# YOUR TASK
Every entry must be output exactly as it was written.

(PROVIDED RECORDS begins)

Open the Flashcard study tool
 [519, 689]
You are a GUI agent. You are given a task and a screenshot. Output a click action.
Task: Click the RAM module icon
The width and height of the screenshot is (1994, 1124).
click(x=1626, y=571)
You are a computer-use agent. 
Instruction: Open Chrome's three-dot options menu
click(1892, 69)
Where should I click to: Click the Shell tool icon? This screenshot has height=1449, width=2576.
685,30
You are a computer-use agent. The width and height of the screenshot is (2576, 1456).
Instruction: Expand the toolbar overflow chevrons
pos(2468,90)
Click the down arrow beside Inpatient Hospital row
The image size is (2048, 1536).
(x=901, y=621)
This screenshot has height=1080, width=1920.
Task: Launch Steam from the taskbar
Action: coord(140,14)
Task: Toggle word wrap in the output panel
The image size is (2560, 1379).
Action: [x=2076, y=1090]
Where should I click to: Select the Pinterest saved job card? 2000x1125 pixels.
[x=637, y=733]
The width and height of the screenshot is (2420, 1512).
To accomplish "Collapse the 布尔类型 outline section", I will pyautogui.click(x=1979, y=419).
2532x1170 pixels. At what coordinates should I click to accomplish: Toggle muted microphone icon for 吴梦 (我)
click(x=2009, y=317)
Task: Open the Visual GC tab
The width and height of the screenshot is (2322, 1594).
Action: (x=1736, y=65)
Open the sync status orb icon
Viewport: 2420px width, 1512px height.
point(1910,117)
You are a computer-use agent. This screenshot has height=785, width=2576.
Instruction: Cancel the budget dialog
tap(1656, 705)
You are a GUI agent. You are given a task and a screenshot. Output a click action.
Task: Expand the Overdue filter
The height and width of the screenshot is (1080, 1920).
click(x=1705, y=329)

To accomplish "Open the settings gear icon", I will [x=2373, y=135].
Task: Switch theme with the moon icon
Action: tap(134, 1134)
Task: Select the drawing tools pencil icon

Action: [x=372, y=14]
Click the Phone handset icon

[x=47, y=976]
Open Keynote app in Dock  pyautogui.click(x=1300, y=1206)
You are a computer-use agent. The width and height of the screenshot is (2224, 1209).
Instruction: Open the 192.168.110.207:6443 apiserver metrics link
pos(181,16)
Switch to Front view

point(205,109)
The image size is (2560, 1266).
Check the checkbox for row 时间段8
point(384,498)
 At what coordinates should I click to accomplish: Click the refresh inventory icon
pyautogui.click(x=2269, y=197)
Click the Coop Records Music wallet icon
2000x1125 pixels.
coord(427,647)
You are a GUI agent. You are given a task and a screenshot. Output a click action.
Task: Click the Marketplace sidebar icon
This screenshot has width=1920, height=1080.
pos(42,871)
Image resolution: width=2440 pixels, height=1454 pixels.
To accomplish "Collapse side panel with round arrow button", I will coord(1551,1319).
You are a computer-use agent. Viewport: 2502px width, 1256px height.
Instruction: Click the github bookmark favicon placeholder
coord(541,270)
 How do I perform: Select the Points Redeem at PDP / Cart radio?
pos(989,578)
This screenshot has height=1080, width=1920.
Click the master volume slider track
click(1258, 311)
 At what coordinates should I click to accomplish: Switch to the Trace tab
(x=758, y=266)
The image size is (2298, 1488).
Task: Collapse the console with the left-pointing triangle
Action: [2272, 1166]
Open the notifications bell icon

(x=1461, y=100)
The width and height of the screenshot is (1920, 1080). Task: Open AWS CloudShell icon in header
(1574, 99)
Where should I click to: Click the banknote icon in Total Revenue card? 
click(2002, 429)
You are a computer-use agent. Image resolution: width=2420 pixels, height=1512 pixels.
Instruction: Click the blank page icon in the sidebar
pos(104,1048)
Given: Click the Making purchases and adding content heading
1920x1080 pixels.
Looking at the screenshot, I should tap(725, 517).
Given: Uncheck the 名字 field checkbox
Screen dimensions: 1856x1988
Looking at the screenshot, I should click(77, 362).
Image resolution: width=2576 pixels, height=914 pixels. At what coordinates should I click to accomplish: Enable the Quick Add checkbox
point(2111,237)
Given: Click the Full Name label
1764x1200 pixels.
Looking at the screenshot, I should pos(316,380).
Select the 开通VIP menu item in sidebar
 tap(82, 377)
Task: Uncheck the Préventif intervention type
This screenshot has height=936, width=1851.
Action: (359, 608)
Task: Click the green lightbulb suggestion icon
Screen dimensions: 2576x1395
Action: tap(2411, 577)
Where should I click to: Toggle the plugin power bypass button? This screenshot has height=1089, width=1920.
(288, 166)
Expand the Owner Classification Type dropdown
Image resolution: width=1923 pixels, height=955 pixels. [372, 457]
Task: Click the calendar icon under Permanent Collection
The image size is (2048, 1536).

(PROVIDED RECORDS ends)

# RESPONSE BOX
Open the Flashcard study tool
 [519, 689]
You are a GUI agent. You are given a task and a screenshot. Output a click action.
Task: Click the RAM module icon
The width and height of the screenshot is (1994, 1124).
click(x=1626, y=571)
You are a computer-use agent. 
Instruction: Open Chrome's three-dot options menu
click(1892, 69)
Where should I click to: Click the Shell tool icon? This screenshot has height=1449, width=2576.
685,30
You are a computer-use agent. The width and height of the screenshot is (2576, 1456).
Instruction: Expand the toolbar overflow chevrons
pos(2468,90)
Click the down arrow beside Inpatient Hospital row
The image size is (2048, 1536).
(x=901, y=621)
This screenshot has height=1080, width=1920.
Task: Launch Steam from the taskbar
Action: coord(140,14)
Task: Toggle word wrap in the output panel
The image size is (2560, 1379).
Action: [x=2076, y=1090]
Where should I click to: Select the Pinterest saved job card? 2000x1125 pixels.
[x=637, y=733]
The width and height of the screenshot is (2420, 1512).
To accomplish "Collapse the 布尔类型 outline section", I will pyautogui.click(x=1979, y=419).
2532x1170 pixels. At what coordinates should I click to accomplish: Toggle muted microphone icon for 吴梦 (我)
click(x=2009, y=317)
Task: Open the Visual GC tab
The width and height of the screenshot is (2322, 1594).
Action: (x=1736, y=65)
Open the sync status orb icon
Viewport: 2420px width, 1512px height.
point(1910,117)
You are a computer-use agent. This screenshot has height=785, width=2576.
Instruction: Cancel the budget dialog
tap(1656, 705)
You are a GUI agent. You are given a task and a screenshot. Output a click action.
Task: Expand the Overdue filter
The height and width of the screenshot is (1080, 1920).
click(x=1705, y=329)

To accomplish "Open the settings gear icon", I will [x=2373, y=135].
Task: Switch theme with the moon icon
Action: tap(134, 1134)
Task: Select the drawing tools pencil icon

Action: [x=372, y=14]
Click the Phone handset icon

[x=47, y=976]
Open Keynote app in Dock  pyautogui.click(x=1300, y=1206)
You are a computer-use agent. The width and height of the screenshot is (2224, 1209).
Instruction: Open the 192.168.110.207:6443 apiserver metrics link
pos(181,16)
Switch to Front view

point(205,109)
The image size is (2560, 1266).
Check the checkbox for row 时间段8
point(384,498)
 At what coordinates should I click to accomplish: Click the refresh inventory icon
pyautogui.click(x=2269, y=197)
Click the Coop Records Music wallet icon
2000x1125 pixels.
coord(427,647)
You are a GUI agent. You are given a task and a screenshot. Output a click action.
Task: Click the Marketplace sidebar icon
This screenshot has width=1920, height=1080.
pos(42,871)
Image resolution: width=2440 pixels, height=1454 pixels.
To accomplish "Collapse side panel with round arrow button", I will coord(1551,1319).
You are a computer-use agent. Viewport: 2502px width, 1256px height.
Instruction: Click the github bookmark favicon placeholder
coord(541,270)
 How do I perform: Select the Points Redeem at PDP / Cart radio?
pos(989,578)
This screenshot has height=1080, width=1920.
Click the master volume slider track
click(1258, 311)
 At what coordinates should I click to accomplish: Switch to the Trace tab
(x=758, y=266)
The image size is (2298, 1488).
Task: Collapse the console with the left-pointing triangle
Action: [2272, 1166]
Open the notifications bell icon

(x=1461, y=100)
The width and height of the screenshot is (1920, 1080). Task: Open AWS CloudShell icon in header
(1574, 99)
Where should I click to: Click the banknote icon in Total Revenue card? 
click(2002, 429)
You are a computer-use agent. Image resolution: width=2420 pixels, height=1512 pixels.
Instruction: Click the blank page icon in the sidebar
pos(104,1048)
Given: Click the Making purchases and adding content heading
1920x1080 pixels.
Looking at the screenshot, I should tap(725, 517).
Given: Uncheck the 名字 field checkbox
Screen dimensions: 1856x1988
Looking at the screenshot, I should click(77, 362).
Image resolution: width=2576 pixels, height=914 pixels. At what coordinates should I click to accomplish: Enable the Quick Add checkbox
point(2111,237)
Given: Click the Full Name label
1764x1200 pixels.
Looking at the screenshot, I should pos(316,380).
Select the 开通VIP menu item in sidebar
 tap(82, 377)
Task: Uncheck the Préventif intervention type
This screenshot has height=936, width=1851.
Action: (359, 608)
Task: Click the green lightbulb suggestion icon
Screen dimensions: 2576x1395
Action: tap(2411, 577)
Where should I click to: Toggle the plugin power bypass button? This screenshot has height=1089, width=1920.
(288, 166)
Expand the Owner Classification Type dropdown
Image resolution: width=1923 pixels, height=955 pixels. [372, 457]
Task: Click the calendar icon under Permanent Collection
The image size is (2048, 1536).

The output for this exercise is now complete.